A taste of carnaval Posted by Hello

Monday, February 14, 2005

The Prodigal Returns

Why I ran in the rain today:

  • I was locked out of my gym and it was either run or sit in my office and read 2 weeks of mail
  • Running in the rain makes me feel tough
  • Running under sizzling powerlines is exciting
  • I am training for a marathon
  • 2 weeks without running is enough
  • Being passed by gulls is more pleasant than being passed by runners
  • It was a good time to work on my pacing
  • The world is prettier when it is wet
  • The grim nods from the 3 people going the other way
I got back from Brazil yesterday, after about 18 hours of travel time and my clock was all whacked out. Brazil is 6 hours time difference ahead, so it isn't much of a problem getting up, but it makes for sleepy afternoons. Just another reason to go out and run.

Despite my best intentions, I didn't run at all in Brazil. There were a lot of good reasons at the time, but I guess it all boils down to dedication or a lack of it. I did bring my jump rope, and I jumped for 3 days straight, but rain and lack of an appropriate place to jump cut that short. I've decided that jumping rope can help my running, and I'm going to put that to the test. Its very calf and quad muscle intensive (at least in the beginning), and supposedly it gives you quicker feet. I will let you know how it develops. (And yes, I was inspired by Million Dollar Baby, go see it because its a great film.)

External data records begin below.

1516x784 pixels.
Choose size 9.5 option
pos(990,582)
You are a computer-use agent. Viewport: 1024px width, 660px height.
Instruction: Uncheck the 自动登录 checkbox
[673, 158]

Terrible news to hear that Dayle got hurt, but hurray for Sissie for pushing on 14+ miles on her own! Count me in for Wednesday morning at Rancho, if the sun pokes his head out of the clouds.

Saturday, February 12, 2005

Campbell Valentine's 10km Race

weather: perfect. sunny, cool but not cold
energy: optimal. ate breakfast 2 full hours before the race
company: missed you guys, but I had crazy Yazzy (daughter) with me and we had fun
run: started out fast (8:05) and then slowed it down a little to average 8:22 minute miles overall. Yasmine placed first in the 13 and under age category with a time of 55:12 and a 8:51 mile pace. She came away with a gold medal and $60 car wash!